• _ASSIGNMENT_
In the records below, find the line containing "Click bold 61.29 in the Reranking column", then copy that line and all lines after it, exactly, omitting every picture.

(Collected data entries)

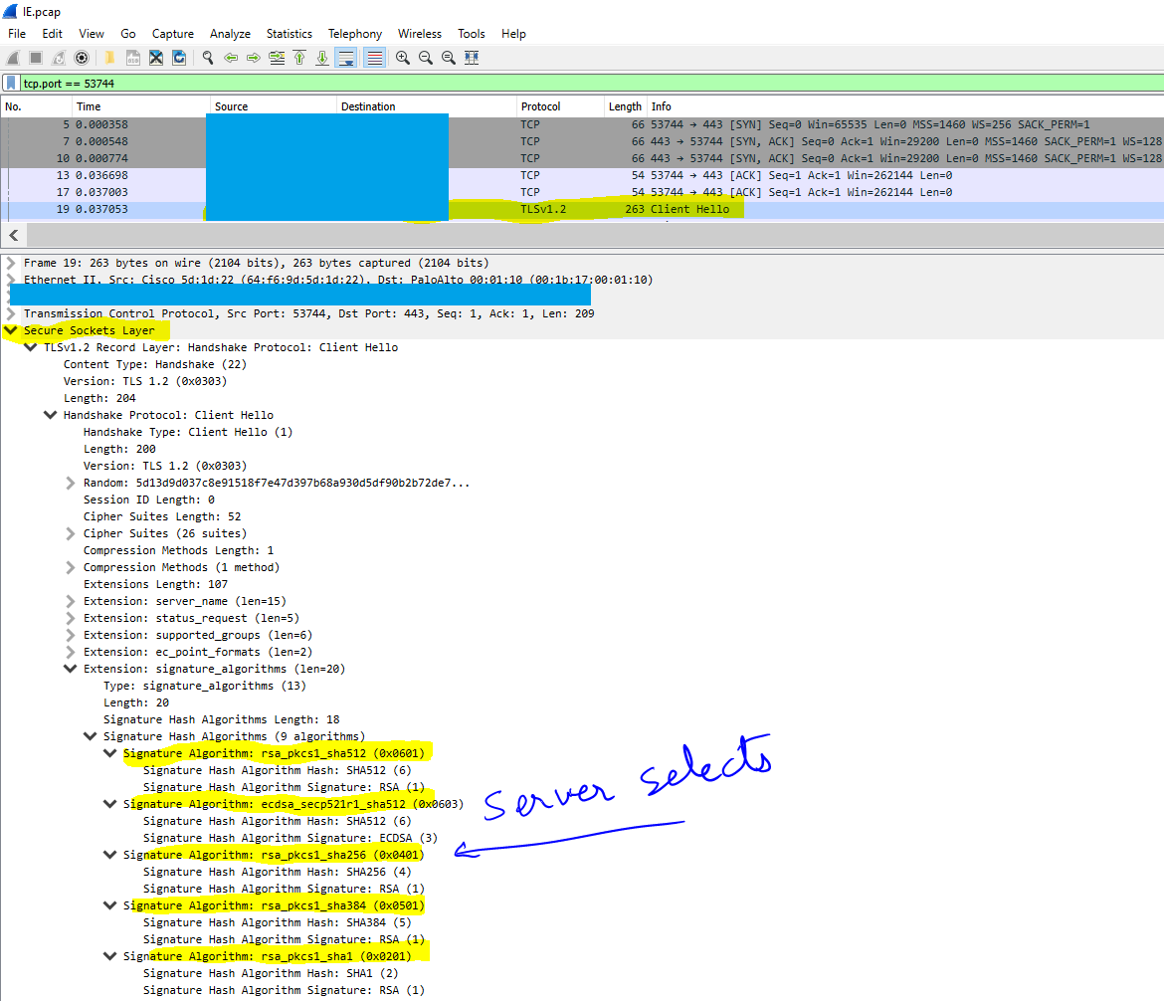
Task: Open the capture options gear icon
Action: point(82,57)
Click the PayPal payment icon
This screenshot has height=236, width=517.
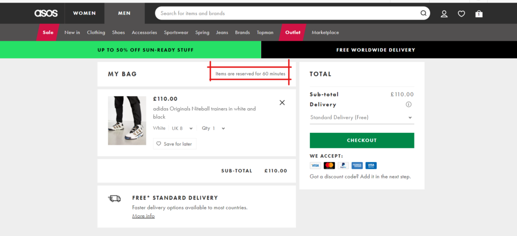(x=343, y=165)
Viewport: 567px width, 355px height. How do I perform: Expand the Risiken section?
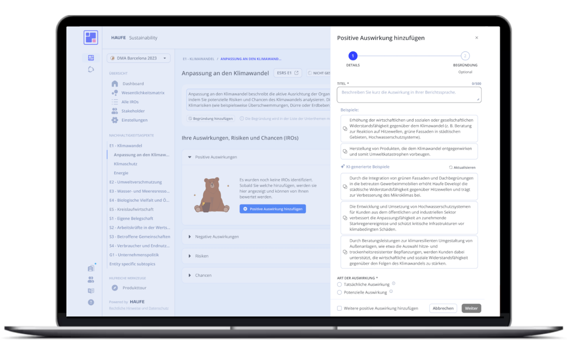pos(190,256)
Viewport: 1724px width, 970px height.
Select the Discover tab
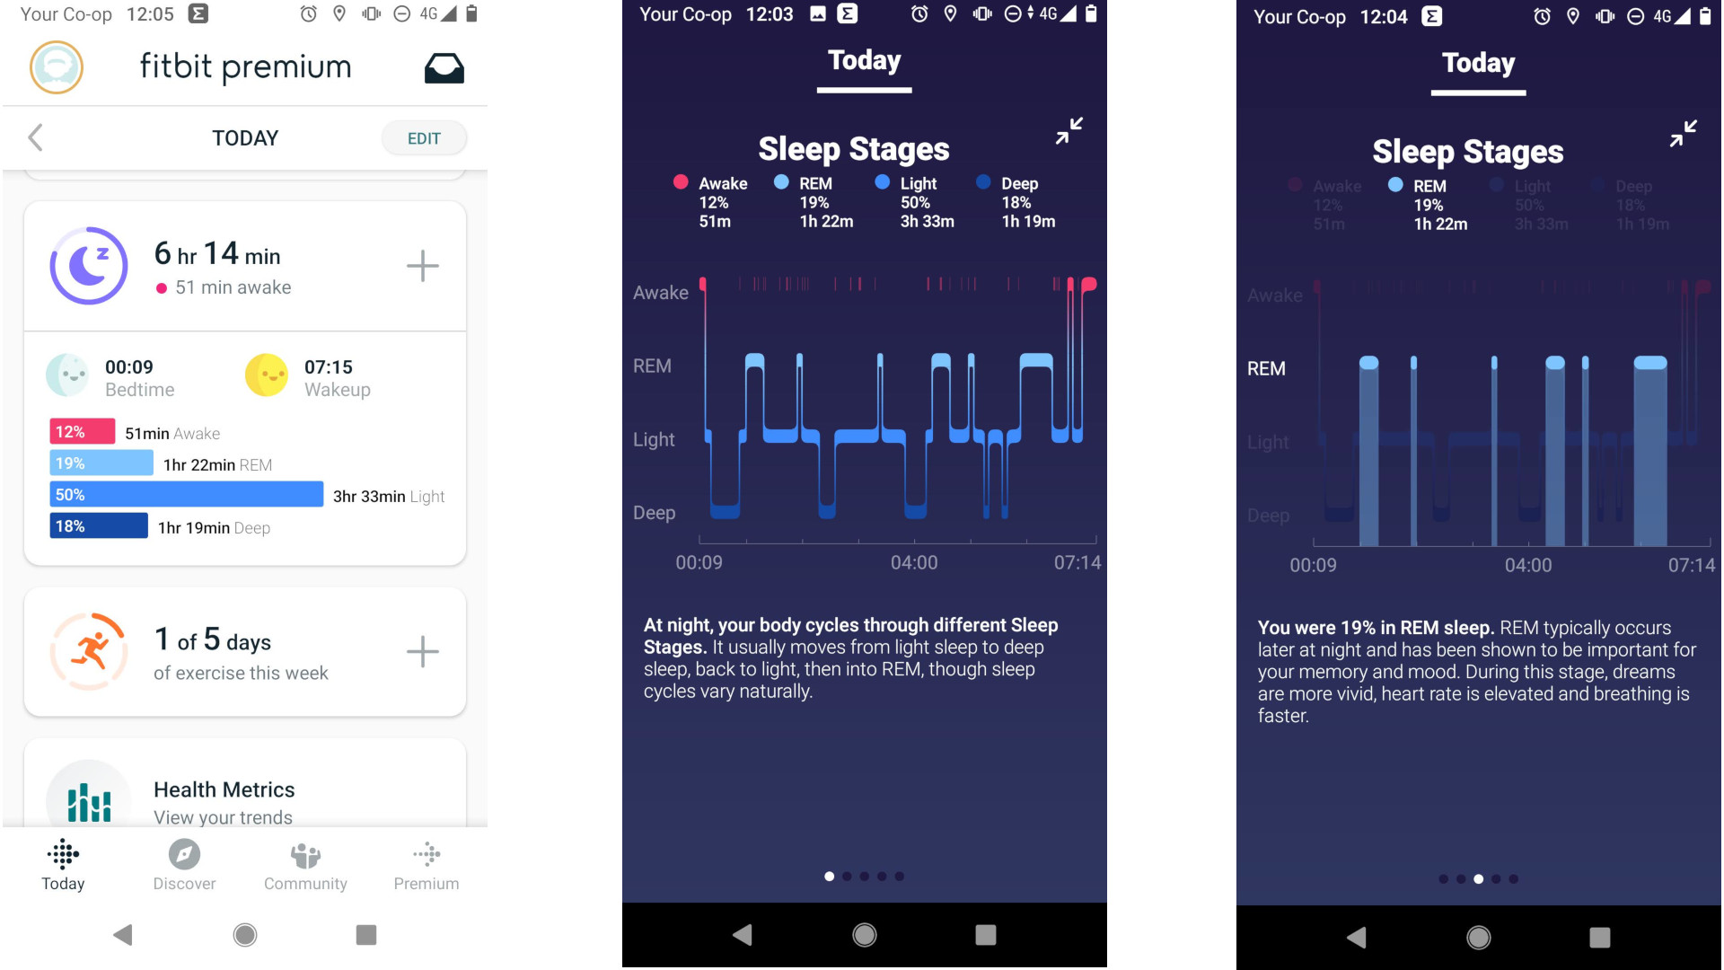coord(185,866)
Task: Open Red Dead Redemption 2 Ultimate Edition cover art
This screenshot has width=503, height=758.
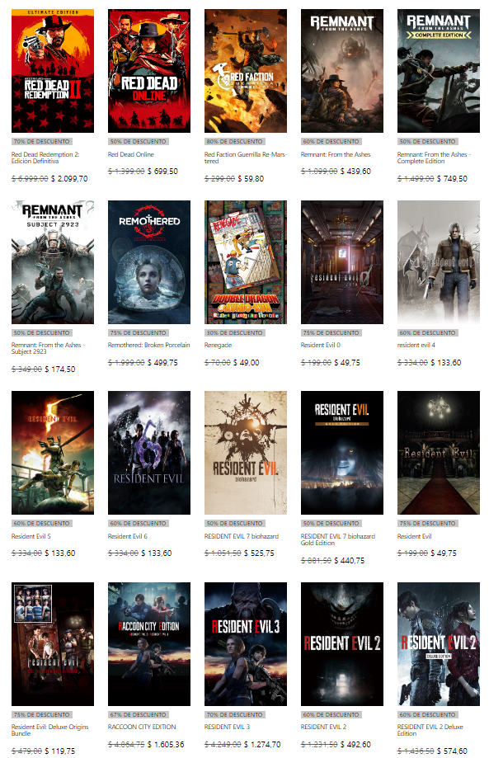Action: (x=53, y=71)
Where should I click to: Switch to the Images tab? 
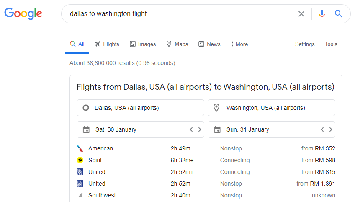[x=143, y=44]
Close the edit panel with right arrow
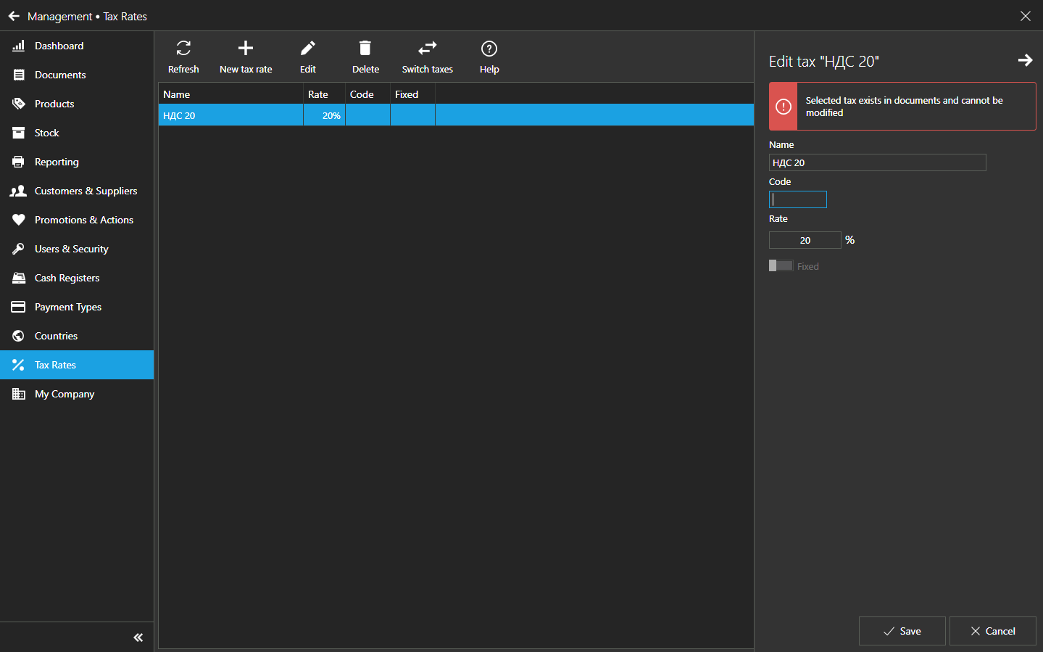Image resolution: width=1043 pixels, height=652 pixels. 1025,61
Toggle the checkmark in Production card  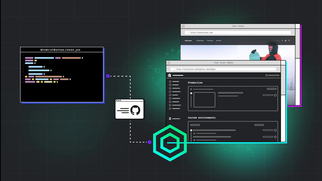[191, 93]
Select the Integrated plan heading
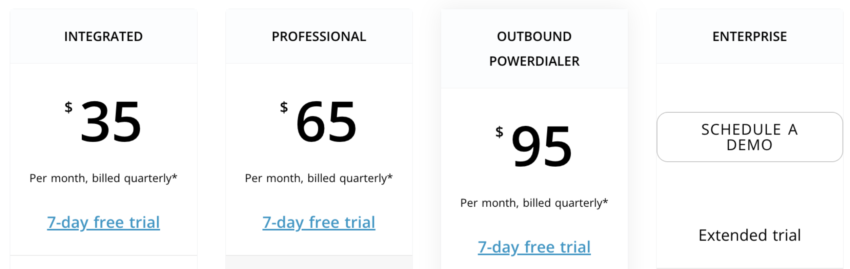850x269 pixels. pyautogui.click(x=103, y=37)
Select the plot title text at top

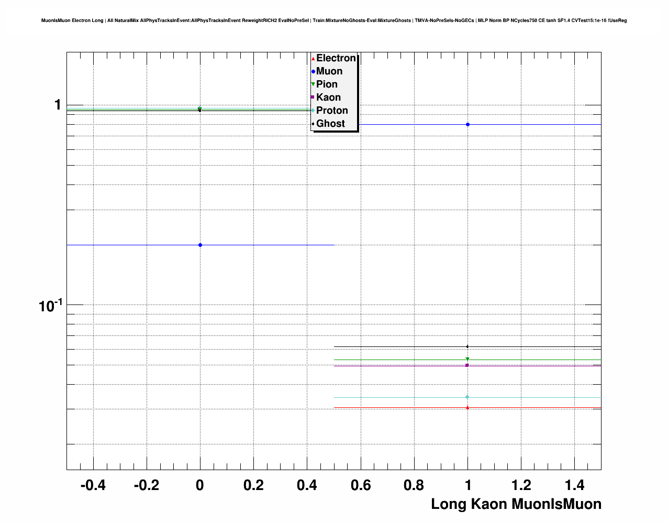[334, 20]
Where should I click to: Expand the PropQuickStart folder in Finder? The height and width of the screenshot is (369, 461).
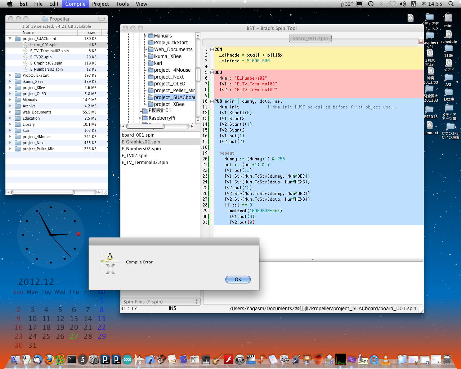(10, 75)
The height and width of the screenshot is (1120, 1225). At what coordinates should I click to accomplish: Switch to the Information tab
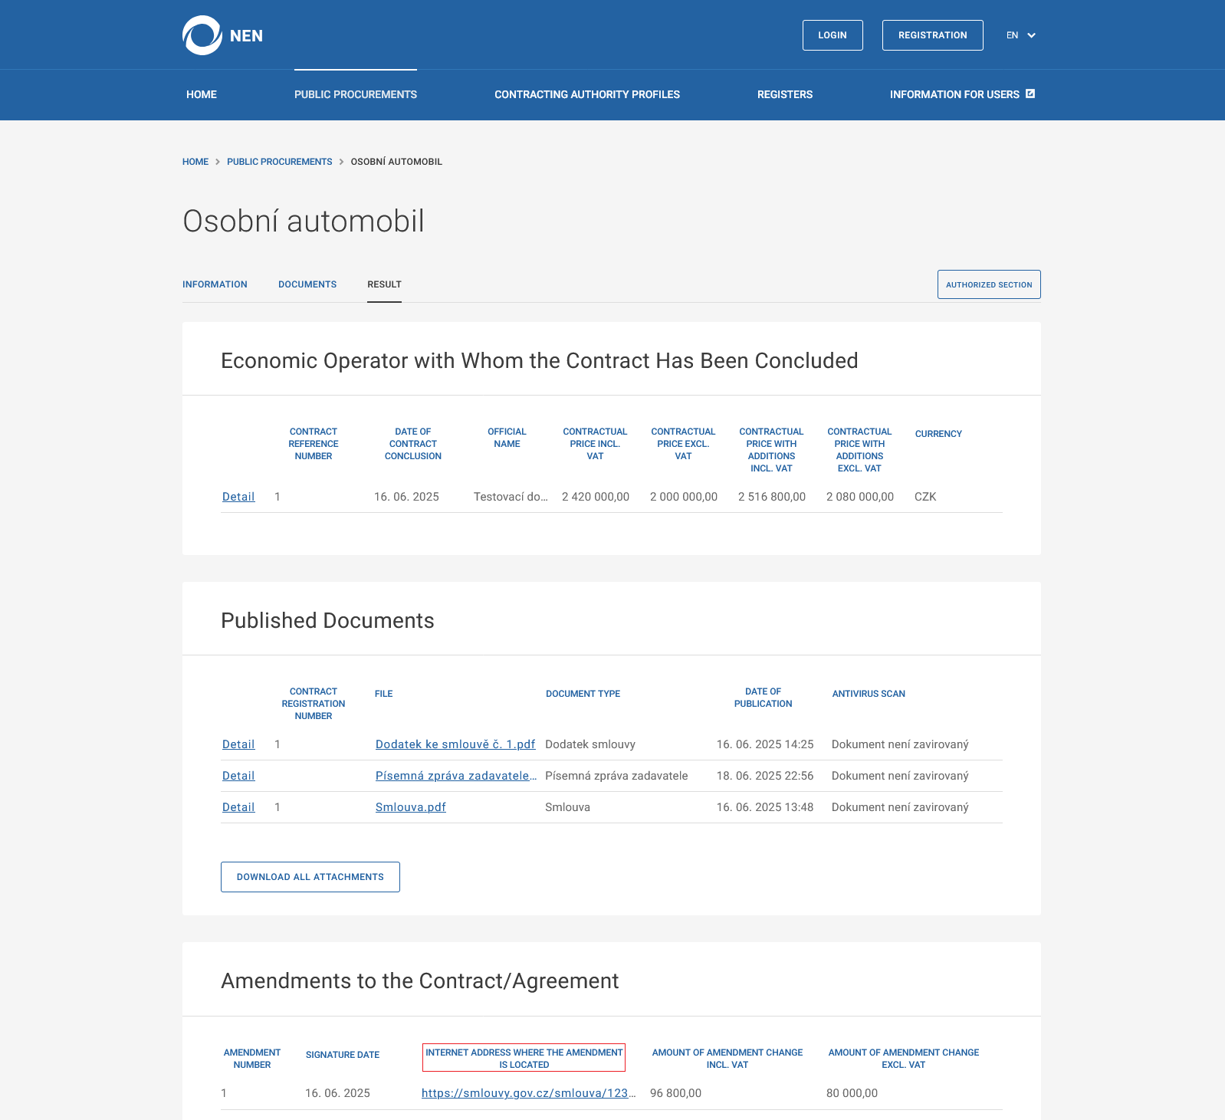(x=215, y=284)
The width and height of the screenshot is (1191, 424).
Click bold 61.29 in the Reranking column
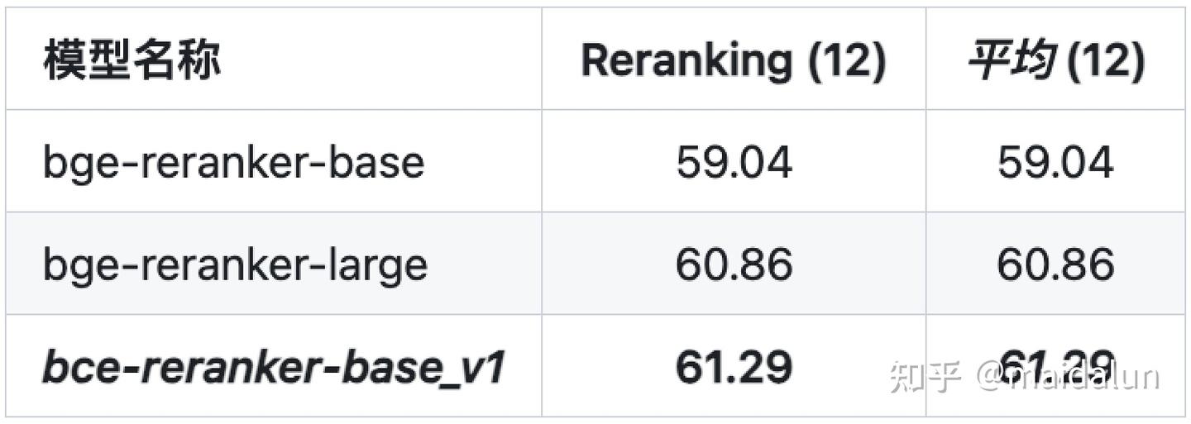pos(734,367)
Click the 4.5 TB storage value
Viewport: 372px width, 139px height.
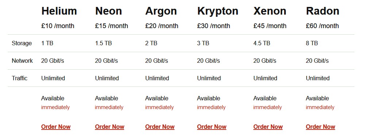pos(262,43)
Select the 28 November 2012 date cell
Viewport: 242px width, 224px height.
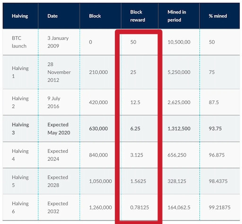[x=59, y=72]
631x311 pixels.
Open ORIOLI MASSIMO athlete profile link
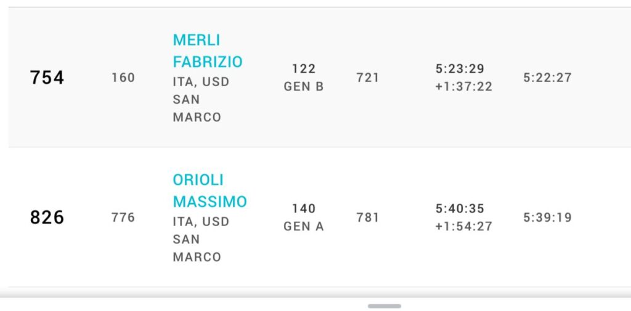(210, 191)
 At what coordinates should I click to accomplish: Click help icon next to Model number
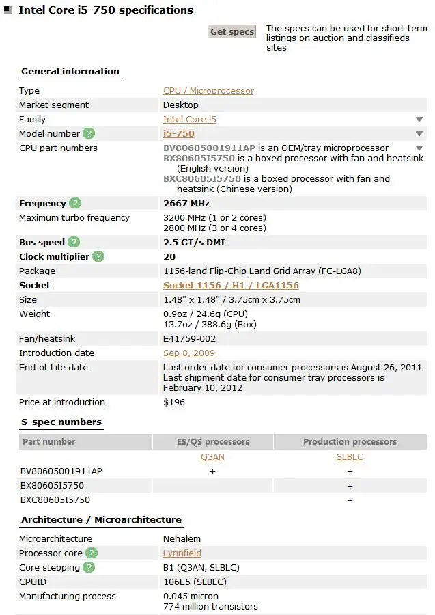pyautogui.click(x=89, y=134)
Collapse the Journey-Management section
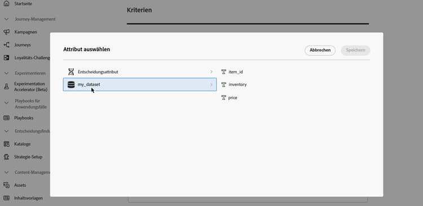The height and width of the screenshot is (206, 423). point(7,19)
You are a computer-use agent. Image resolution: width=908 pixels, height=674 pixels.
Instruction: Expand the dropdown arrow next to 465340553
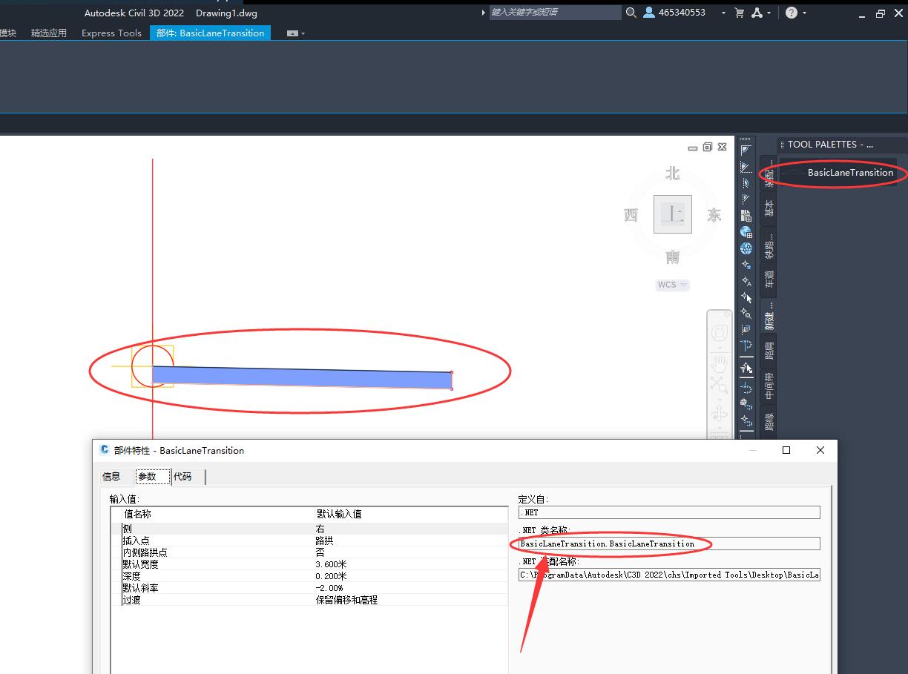pyautogui.click(x=723, y=13)
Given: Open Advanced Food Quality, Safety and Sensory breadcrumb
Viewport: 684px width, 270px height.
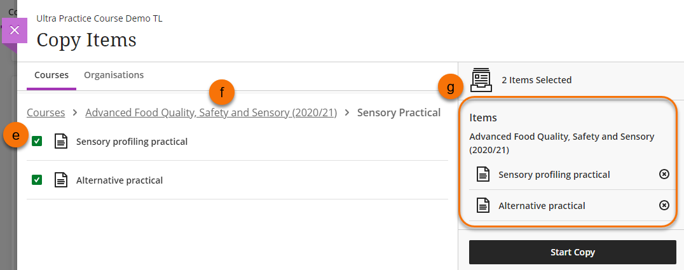Looking at the screenshot, I should point(211,112).
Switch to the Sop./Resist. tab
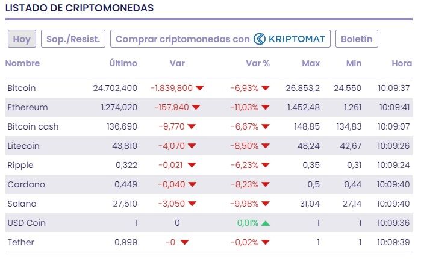The width and height of the screenshot is (421, 259). 73,39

• _TASK SOLUTION_
Click bold 61.29 in the Reranking column
pos(734,367)
Click the 4.5 TB storage value
Viewport: 372px width, 139px height.
pos(262,43)
Select the 28 November 2012 date cell
Viewport: 242px width, 224px height.
[x=59, y=72]
631x311 pixels.
Open ORIOLI MASSIMO athlete profile link
(210, 191)
 At what coordinates should I click to accomplish: Click help icon next to Model number
pyautogui.click(x=89, y=134)
Collapse the Journey-Management section
The height and width of the screenshot is (206, 423). point(7,19)
You are a computer-use agent. Image resolution: width=908 pixels, height=674 pixels.
Instruction: Expand the dropdown arrow next to 465340553
pyautogui.click(x=723, y=13)
Given: Open Advanced Food Quality, Safety and Sensory breadcrumb
Viewport: 684px width, 270px height.
Looking at the screenshot, I should point(211,112).
Switch to the Sop./Resist. tab
The width and height of the screenshot is (421, 259). 73,39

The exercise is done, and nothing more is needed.